ExcelSource class handles loading of Excel data.



class ExcelSource(    *args: Any,    data_splitter: Optional[DatasetSplitter] = None,    seed: Optional[int] = None,    modifiers: Optional[Dict[str, DataPathModifiers]] = None,    ignore_cols: Optional[Union[str, Sequence[str]]] = None,    **kwargs: Any,):

Data source for loading excel files.


  • path: The path or URL to the excel file.
  • sheet_name: The name(s) of the sheet(s) to load. If not provided, the all sheets will be loaded.
  • column_names: The names of the columns if not using the first row of the sheet. Can only be used for single sheet excel files.
  • dtype: The dtypes of the columns.
  • `read_excel_kwargs**: Additional arguments to be passed to pandas.read_excel`.


  • TypeError: If the path does not have the correct extension denoting an excel file.
  • ValueError: If multiple sheet names are provided and column names are also provided.
  • ValueError: If sheets are referenced which do not exist in the excel file.

You must install a backend library to read excel files to use this data source. Currently supported engines are “xlrd”, “openpyxl”, “odf” and “pyxlsb”.

By default, the first row is used as the column names unless column_names or the header keyword argument is provided.

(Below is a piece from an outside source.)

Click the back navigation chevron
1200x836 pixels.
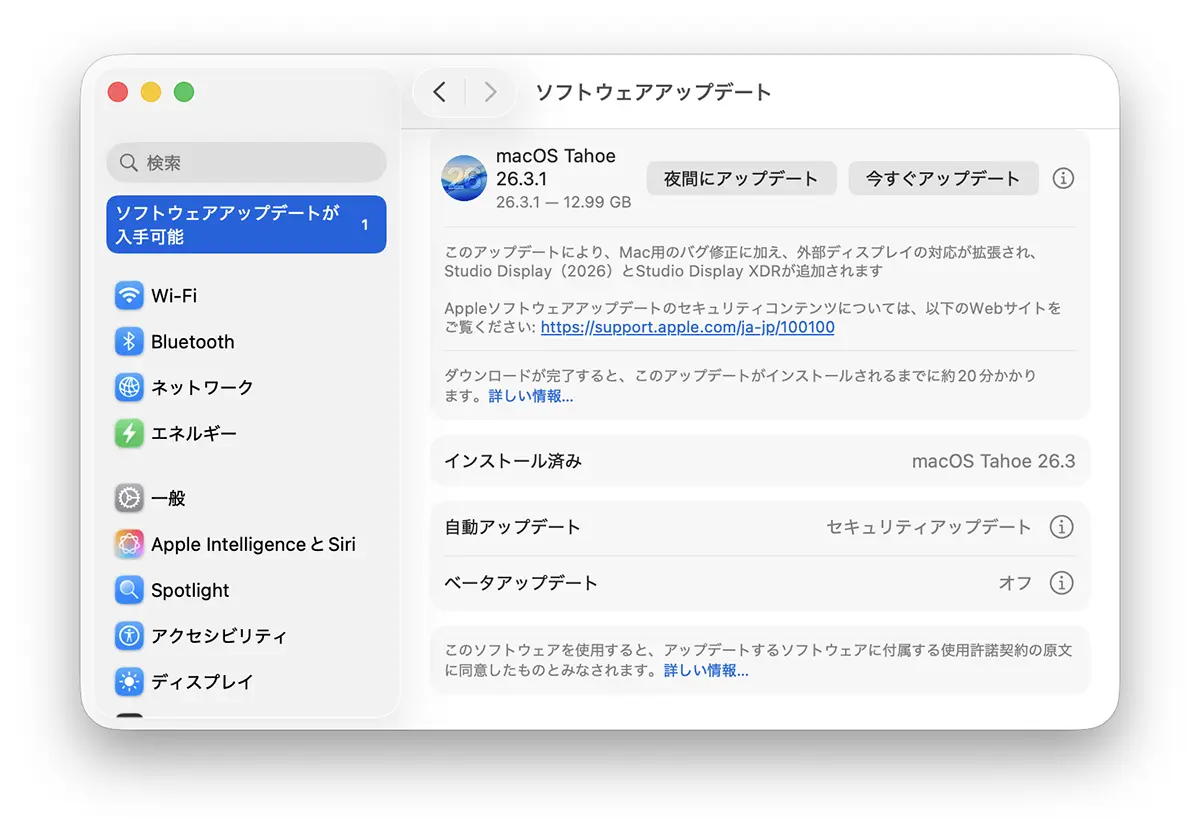[x=440, y=91]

def get_data(    self, table_name: Optional[str] = None, **kwargs: Any,)> Optional[pandas.core.frame.DataFrame]:

Loads and returns data from Excel dataset.

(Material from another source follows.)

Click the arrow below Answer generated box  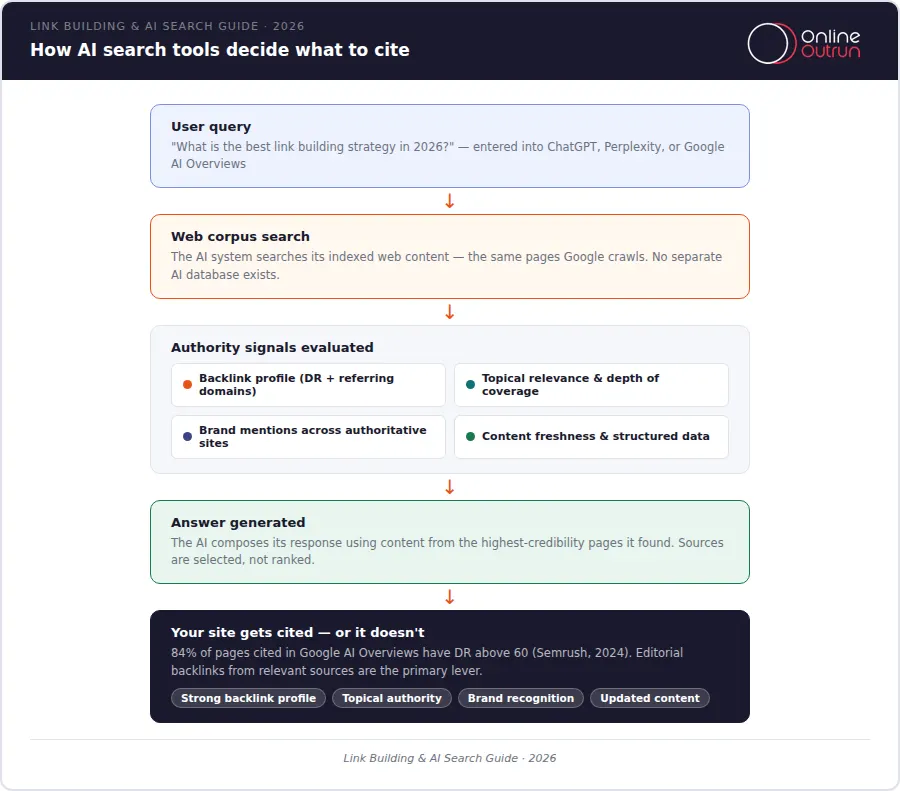click(450, 597)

Returns A DataFrame-type object which contains the data.


  • ValueError: If the table name provided does not exist.
def get_values(    self, col_names: List[str], table_name: Optional[str] = None, **kwargs: Any,)> Dict[str, Iterable[Any]]:

Get distinct values from columns in Excel dataset.


  • col_names: The list of the columns whose distinct values should be returned.

Returns The distinct values of the requested column as a mapping from col name to a series of distinct values.


  • ValueError: If the table name provided does not exist.


  • multi_table : bool - Attribute to specify whether the datasource is multi table.
  • table_names : List[str] - Excel sheet names in datasource.